We’re gonna find out soon enough.
For some really interesting data about AI’s impact on energy usage, check out this incredible piece from Hannah Ritchie’s Substack. Ritchie is a Senior Researcher at the University of Oxford and also the deputy editor at Our World in Data, which is the source for all of the charts I used today.
The other story not shown on this chart, but hinted at, is the direct historical connection between games and AI. The company powering a huge percentage of AI chip R&D today, NVIDIA, was effectively a games industry company. Speaking about why he founded the company, Jensen Huang once told Fortune this: “We also observed that video games were simultaneously one of the most computationally challenging problems and would have incredibly high sales volume. Those two conditions don’t happen very often. Video games was our killer app—a flywheel to reach large markets funding huge R&D to solve massive computational problems.”
I'm a skeptic on the exponential improvement of the models themselves. I think it's more likely to be logarithmic. Google got 80% of the way to making a self driving car in 2018. 7 years later it's only 90% of the way there.
But even if the tech doesn't get better, there's already space for a boom in gaming just by increasing our understanding of how to use what we have.
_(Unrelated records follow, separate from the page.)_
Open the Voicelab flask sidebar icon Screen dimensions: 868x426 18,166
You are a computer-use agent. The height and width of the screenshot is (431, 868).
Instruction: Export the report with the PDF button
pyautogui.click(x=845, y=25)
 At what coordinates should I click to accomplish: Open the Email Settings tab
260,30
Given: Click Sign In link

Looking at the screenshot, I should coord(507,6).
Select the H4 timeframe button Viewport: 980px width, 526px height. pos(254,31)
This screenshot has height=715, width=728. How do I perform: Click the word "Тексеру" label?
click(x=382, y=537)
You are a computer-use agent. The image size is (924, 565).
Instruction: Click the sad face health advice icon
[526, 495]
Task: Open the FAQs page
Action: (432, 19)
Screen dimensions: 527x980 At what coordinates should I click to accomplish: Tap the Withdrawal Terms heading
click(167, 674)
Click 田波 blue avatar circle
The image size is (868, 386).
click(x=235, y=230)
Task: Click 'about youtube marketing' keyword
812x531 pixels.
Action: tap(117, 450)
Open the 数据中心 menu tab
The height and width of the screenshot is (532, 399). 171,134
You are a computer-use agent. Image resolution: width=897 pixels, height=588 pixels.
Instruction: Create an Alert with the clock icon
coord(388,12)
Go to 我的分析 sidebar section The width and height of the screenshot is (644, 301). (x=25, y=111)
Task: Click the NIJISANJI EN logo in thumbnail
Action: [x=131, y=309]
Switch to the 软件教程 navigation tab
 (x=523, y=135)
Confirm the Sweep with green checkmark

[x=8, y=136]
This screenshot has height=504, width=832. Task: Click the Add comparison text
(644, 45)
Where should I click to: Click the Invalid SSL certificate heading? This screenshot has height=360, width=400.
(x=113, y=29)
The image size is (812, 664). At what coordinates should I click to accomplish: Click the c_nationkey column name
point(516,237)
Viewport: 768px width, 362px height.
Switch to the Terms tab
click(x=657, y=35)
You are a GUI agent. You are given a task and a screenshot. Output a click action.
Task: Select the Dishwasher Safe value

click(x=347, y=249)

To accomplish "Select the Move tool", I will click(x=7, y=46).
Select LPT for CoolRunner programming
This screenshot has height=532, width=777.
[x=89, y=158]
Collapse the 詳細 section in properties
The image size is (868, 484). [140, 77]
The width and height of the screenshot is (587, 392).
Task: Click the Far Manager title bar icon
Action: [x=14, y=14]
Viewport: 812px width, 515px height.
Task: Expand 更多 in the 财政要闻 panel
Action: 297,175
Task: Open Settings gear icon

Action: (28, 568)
People who code have only just begun to realise how revolutionary it is to be able to talk to computers in English. We haven't even began to touch those implications in game design.
For example, with existing tech, I think we already can create an entirely new subgenre of RTS where you control armies by sending orders from HQ instead of explicitly clicking them. "Lord Raglan wishes the cavalry to advance rapidly to the front, follow the enemy, and try to prevent the enemy carrying away the guns." Mistakes will only make that funnier and more 'real'.
Imagine Mass Effect where you can tell Garrus to flank the enemy without pausing combat.
Imagine the meta city builders where you tell the computer to build you a particular type of city or structure, and it will generate a template for you to fit the tone you specify
People judge AI by the ways they see it affecting their lives.
I can't look at photos anymore without squinting at it to determine *am I looking at something real?* I search for real life photos to use as reference to study structure and lighting, and the AI images cluttering the results are more than useless for my needs. I look at restaurant menus and see pictures of food that doesn't exist.
I see news articles AI generated from reddit comment threads. I see Studio Ghibli's work used to promote the Israeli military. I see fake social media profiles astroturfing for scummy politicians. Job postings are fake and job applicants are fake.
AI computation tools for weather and medical diagnostics are cool, but AI a scourge in marketing and creative fields.